## Data supplied

--- BEGIN ---

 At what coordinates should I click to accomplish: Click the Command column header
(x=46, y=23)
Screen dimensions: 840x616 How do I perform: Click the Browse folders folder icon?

--- END ---
--- BEGIN ---

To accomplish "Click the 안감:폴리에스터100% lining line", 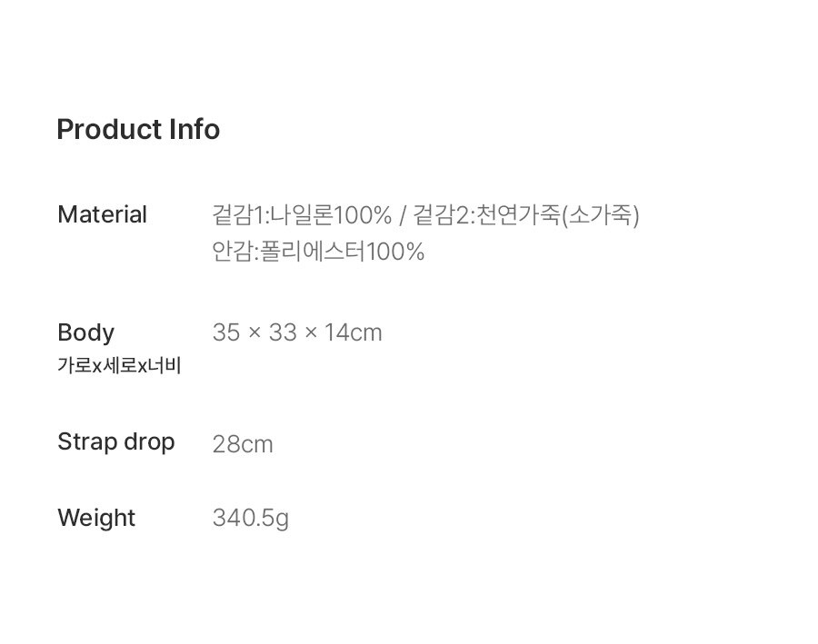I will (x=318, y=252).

--- END ---
--- BEGIN ---

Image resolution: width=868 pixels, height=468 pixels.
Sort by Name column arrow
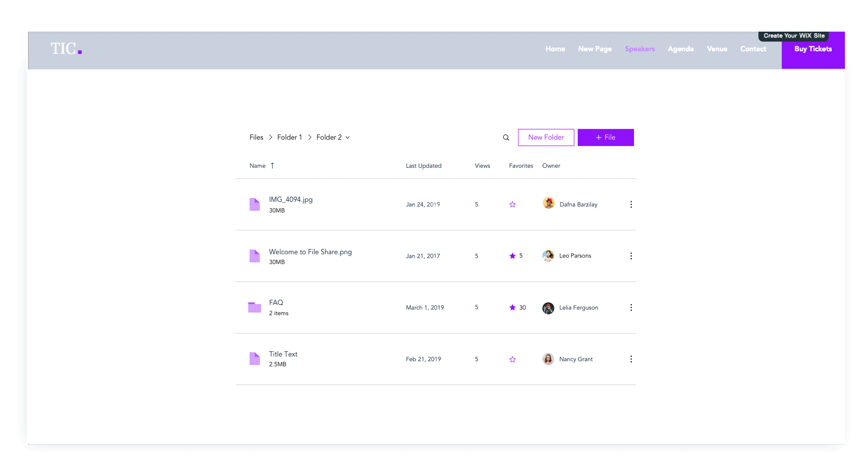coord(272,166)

--- END ---

## Prompt
Output the lines from the one containing "At what coordinates" through the one containing "Screen dimensions: 840x616" as a Markdown table, skipping blank lines. Use two columns: Number for the row number and Line for the line itself.

## Complete output
| Number | Line |
|---|---|
| 1 |  At what coordinates should I click to accomplish: Click the Command column header |
| 2 | (x=46, y=23) |
| 3 | Screen dimensions: 840x616 How do I perform: Click the Browse folders folder icon? |